Ausgewählter Auszug ->
40/01 Verwaltungsverfahren;
60/02 Arbeitnehmerschutz;

Norm

AAV §12 Abs2;
ASchG 1972 §31 Abs2 litp;
AVG §37;
AVG §39 Abs2;
AVG §45 Abs2;
AVG §56;
AVG §66 Abs4;
VStG §24;

Betreff

Bundesminister für Arbeit und Soziales gegen Landeshauptmann von Niederösterreich vom 5. April 1988, Zl. VII/1-V-1041/0/1-88, betreffend Übertretung der Arbeitnehmerschutzverordnung (mitbeteiligte Partei: HB)

Spruch

Der angefochtene Bescheid wird wegen Rechtswidrigkeit infolge Verletzung von Verfahrensvorschriften aufgehoben.

Begründung

Mit Bescheid des Magistrats der Landeshauptstadt St. Pölten vom 6. April 1987 wurde der Mitbeteiligte als handels- und gewerberechtlicher Geschäftsführer und somit als gemäß § 9 VStG 1950 Verantwortlicher der HB Gesellschaft m.b.H. schuldig erkannt, nicht dafür vorgesorgt zu haben, daß die Raumtemperatur in diesem Betrieb am 26. Februar 1986 um

10.50 Uhr im Bereich des Frischobststandes sowie im Bereich der Frischware die Mindesttemperatur von +19 Grad Celsius betragen habe, sodaß zu diesem Zeitpunkt die Raumtemperatur im Bereich des Frischobststandes nur +8,7 Grad Celsius und im Bereich der Frischware nur +9 Grad Celsius bei einer Außentemperatur an der Nordseite von -5,4 Grad Celsius und an der Südseite vor der Eingangstüre des Betriebes von -1,8 Grad Celsius betragen habe. Hiedurch habe er § 12 Abs. 2 der Allgemeinen Arbeitnehmerschutzverordnung, BGBl. Nr. 218/1983 i.d.g.F. (AAV) verletzt, weswegen über ihn gemäß § 31 Abs. 2 lit. p des Arbeitnehmerschutzgesetzes eine Geldstrafe von S 5.000,-- (Ersatzarrest im Falle der Uneinbringlichkeit von 7 Tagen, 12 Stunden) verhängt und ein Beitrag zu den Kosten des Strafverfahrens von S 500,-- auferlegt wurden.

Übungsfragen ->
- a) Übertragen Sie den Satz „Der angefochtene Bescheid wird wegen Rechtswidrigkeit infolge Verletzung von Verfahrensvorschriften aufgehoben.“ aus dem Entscheidungsauszug ins Englische.
- b) Führen Sie sämtliche Temperaturwerte in Grad Celsius auf, die im Entscheidungsauszug genannt werden.
- c) Setzen Sie den Entscheidungsauszug über die Raumtemperatur im Betrieb im Anschluss an seinen letzten Satz fort.

Angezeigte Daten ->
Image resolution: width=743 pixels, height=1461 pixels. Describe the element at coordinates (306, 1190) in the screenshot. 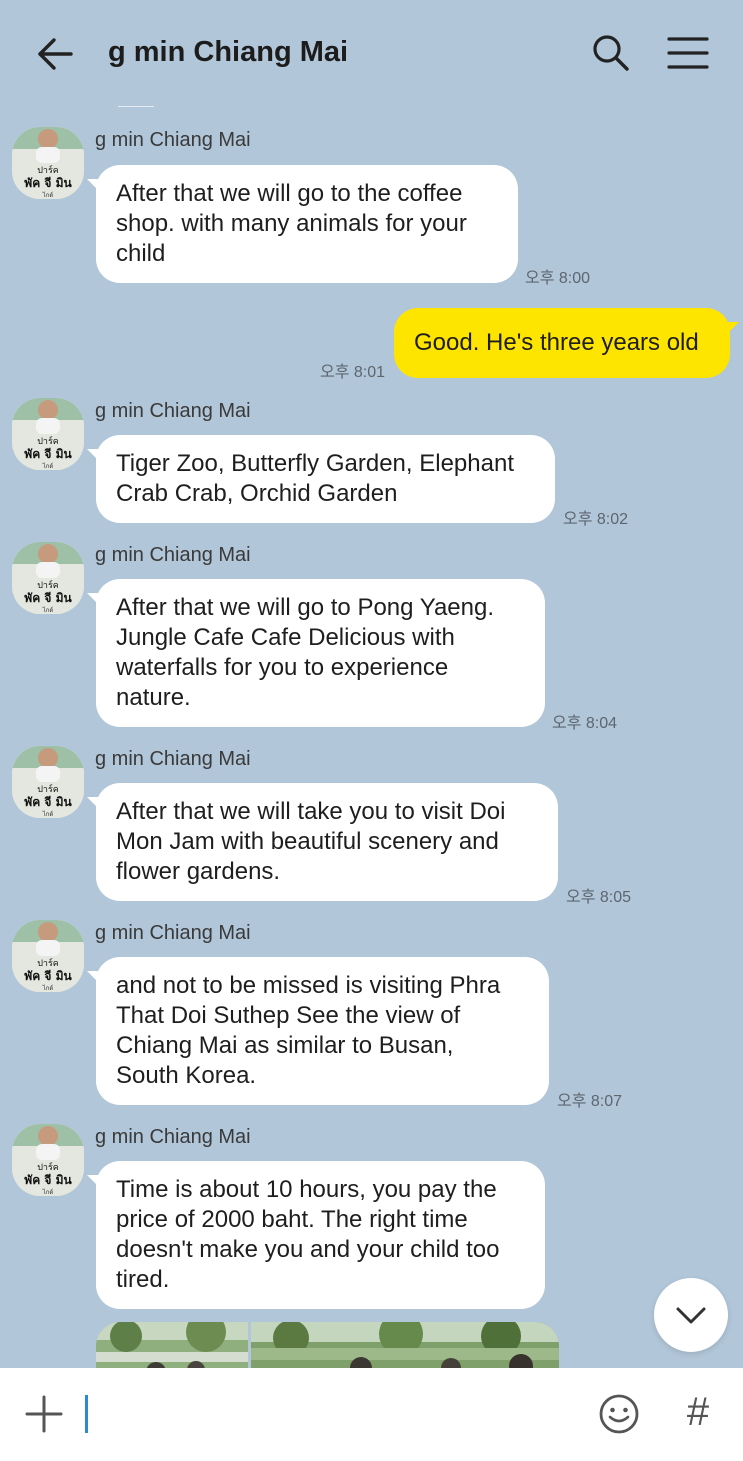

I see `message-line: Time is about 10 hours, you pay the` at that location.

---

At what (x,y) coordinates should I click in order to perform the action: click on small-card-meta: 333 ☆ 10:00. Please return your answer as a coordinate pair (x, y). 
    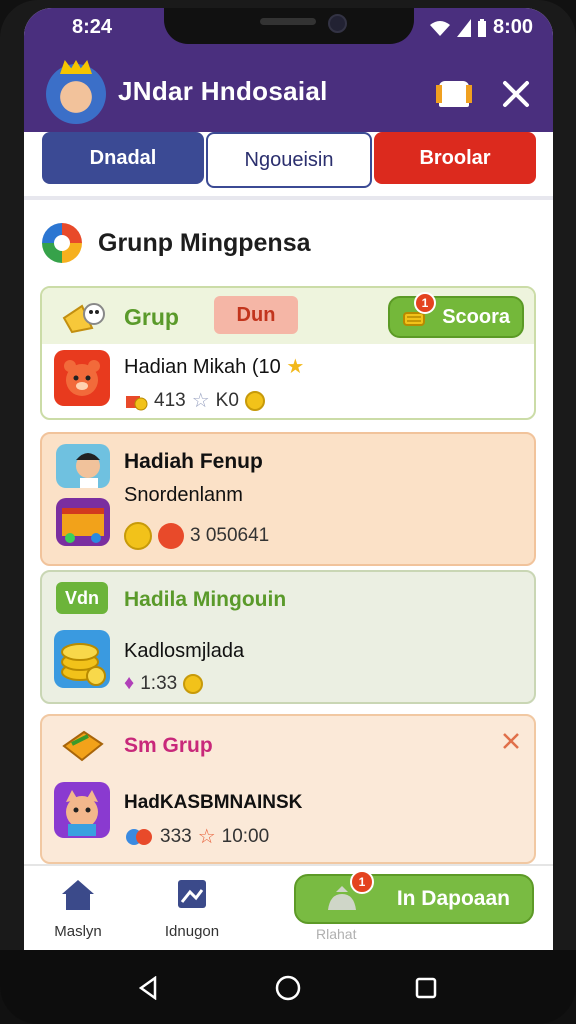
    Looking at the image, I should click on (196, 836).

Lösungen zur Übung ->
- a) The contested decision is set aside on the grounds of unlawfulness resulting from a breach of procedural rules.

- b) +19 Grad Celsius, +8,7 Grad Celsius, +9 Grad Celsius, -5,4 Grad Celsius, -1,8 Grad Celsius

- c)
Begründend wurde im wesentlichen ausgeführt, der im Spruch angeführte Tatbestand sei auf Grund der am 26. Februar 1986 um

10.50 Uhr durch Organe des zuständigen Arbeitsinspektorates durchgeführten Raumtemperaturmessung festgestellt worden. Auf Grund der Verantwortung des Mitbeteiligten, daß die festgestellte niedrige Raumtemperatur infolge Lufteintrittes in seine an das städtische Fernwärmenetz angeschlossene Heizungsanlage hervorgerufen worden sei, sei eine Stellungnahme der Stadtwerke St. Pölten-Fernheizwerke eingeholt worden. Dieser zufolge seien im maßgeblichen Zeitpunkt keine Reparaturen durchgeführt und bei den Stadtwerken auch keine Störungen gemeldet worden. Ein Lufteintritt von der Primärseite (Fernleitung) sei im vorliegenden Fall technisch nicht möglich, unter Umständen habe es sich um eine Störung auf der Sekundärseite der Anlage gehandelt. Der weiteren Verantwortung des Mitbeteiligten, er habe um 7.30 Uhr den Mangel an der Heizungsanlage festgestellt und sofort behoben, könne nicht beigetreten werden. Bei der 3 Stunden und 20 Minuten später erfolgten Raumtemperaturmessung durch das Arbeitsinspektionsorgan hätten nur die im Spruch angeführten (niedrigen) Temperaturen festgestellt werden können, während nach der Kontrolle durch das Arbeitsinspektionsorgan die gebotenen Temperaturen bereits nach 1 Stunde und 10 Minuten erreicht worden seien. Außerdem habe der Mitbeteiligte dem Arbeitsinspektionsorgan "in sehr bestimmender Art" erklärt, daß die Heizkosten bei seinem Geschäftsgang nicht tragbar seien und er daher nicht unnötig heizen werde. Überdies sei er nicht gewillt, den gesetzlichen Zustand herzustellen, sondern werde vielmehr sämtliche Arbeitnehmer entlassen. Auch die Angabe des Mitbeteiligten, wegen der Verderblichkeit der Ware werde vom Marktamt eine Lagerung bei höheren Temperaturen als 16 Grad Celsius nicht gebilligt, scheine angesichts der Zeugeneinvernahme des Lebensmittelinspektionsorgans unrichtig. Bei der Strafzumessung werde als mildernd die bisherige Unbescholtenheit des Mitbeteiligten, erschwerend jedoch kein Umstand angesehen.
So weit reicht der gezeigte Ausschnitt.